Vatican’s allowing belief in aliens creates debate


Chicago Tribune

Word that the Vatican had declared devout Catholics free to believe in aliens traveled at warp speed last week, around the globe and, quite possibly, to points unknown.

Earth-bound theologians and astrophysicists debated it, online “Jedi Council” forums erupted in geeky chatter and many who have long dared to believe that life exists beyond our terrestrial confines felt some small measure of vindication.

“If you’re sitting in a room that’s totally dark and you can’t see anything, and the door is cracked just a millimeter to let a little light in, that can be extremely useful,” said Peter Davenport, head of the National UFO Reporting Center in Washington state.

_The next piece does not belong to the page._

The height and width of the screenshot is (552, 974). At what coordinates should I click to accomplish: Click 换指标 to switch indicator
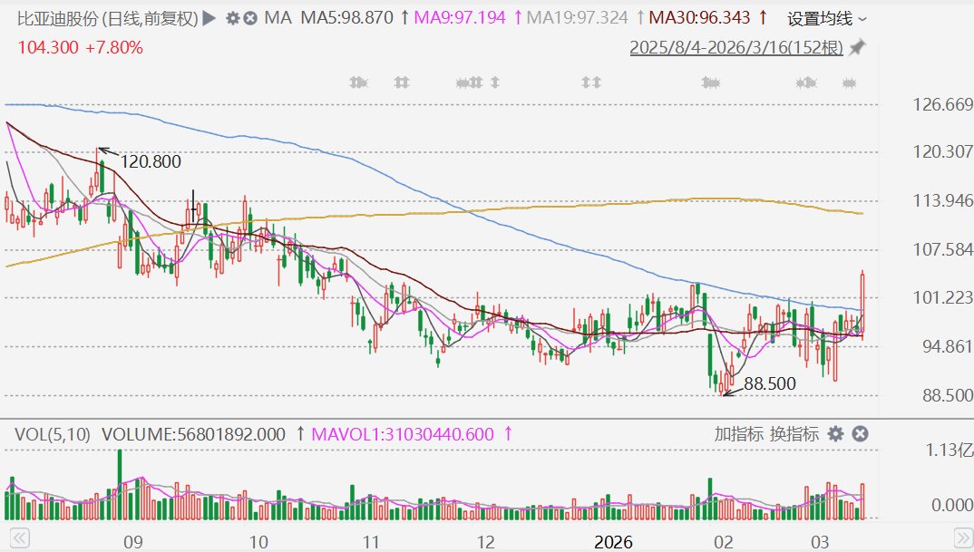pos(794,434)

In other words, in the lonely world of alien believers, visitors are always welcome.

The Roman Catholic Church has never been considered anti-alien. In fact, Catholic priests and scholars have written about the issue of extraterrestrial life since at least the Middle Ages. What made last week’s statement significant, several experts say, is that the comments by the Rev. Jose Funes, director of the Vatican Observatory, were printed in the Vatican’s own newspaper, L’Osservatore Romano. That gave his words a certain papal heft.

It has also made for some lively discussions between liberal and conservative theologians. The Rev. Christopher Corbally, vice director of the Vatican Observatory, said he has been bombarded with e-mail from colleagues pondering whether God could have created more than one world and whether other beings could be granted redemption via a Christ-like savior.

If God created human beings in His own image, how could there be others who don’t look like us? Little green men, Corbally noted, certainly do not fit the popular image of God.

“It’s a fun way to catch people’s imagination,” he said, jubilantly. “How wonderful it would be to have other life beyond our own world, because it would show how God’s creation just flows out without abandon.

“We are always trying to restrict God’s creativity, putting theological difficulties in the way. But I don’t think God bothers with theological difficulties.”

Human beings, on the other hand, have a tendency to be a bit literal when interpreting the teachings of their faiths. Proof of that can be found in the Puritanical pudding at the Salem witch trials in 1692, not to mention countless history books or even today’s headlines. Many a faithful soul today would be aghast at talk of UFOs and other forms of intelligent life.

“Any kind of literalist in Christianity would be barring these sorts of beliefs,” said Thomas O’Brien, a professor of religious studies at DePaul University. “If you were to go to some fundamentalist Christian churches, you’d hear some pastors say belief in UFOs is tantamount to a nonbelief in Jesus Christ.”

Such pooh-poohing of cosmic possibilities runs quite counter to last week’s comments from the Vatican Observatory. Funes said that to not believe life exists beyond our planet would be to “set limits on the creative liberty of God.”

And God, most believers would agree, is not someone you want to mess with. As the Rev. Thomas O’Meara, a visiting theology professor at Boston College, put it: “If you have a mature view of God, God can do what God wants.”

So the question becomes: Will this declaration from the Vatican be of any help to those who truly believe in visiting spacecraft and populated worlds more advanced than our own?

“Religion does play a big part in the UFO phenomenon,” said Julie Shuster, director of the International UFO Museum Research Center in Roswell, N.M., the Mecca of alien enthusiasts. “A lot of people feel it’s a very demonic thing. They’ll come with a family member, but they won’t set foot in the door because they don’t believe in any of it, and don’t think they should.”

Still, a sudden bump in the 160,000 visitors the center gets each year isn’t expected. And Shuster sounded a bit skeptical of why the Vatican — which, she understands, has “a wide array of books on UFOs” — picked this particular time to bring up aliens.

“Maybe they felt that, for whatever reason, the timing is right,” Shuster posited.

So what’s next? A canonical embrace of ghosts, psychic powers, fairies and, perhaps, the Easter Bunny?

Turns out that’s not necessary.

“There are no problems with ghosts and the paranormal because a lot of the personages that populate the cosmic world of Catholicism are precisely those kinds of figures,” said O’Brien, the DePaul professor. “So there’s nothing against that kind of belief.”

In fact, O’Brien and other experts agree that the Catholic faith — and many others, for that matter — is based not on things a person can’t believe in, but on the things a person must believe in.

So beliefwise, as long as you buy into the basic tenets of your religion, the sky, or in this case the universe, is the limit.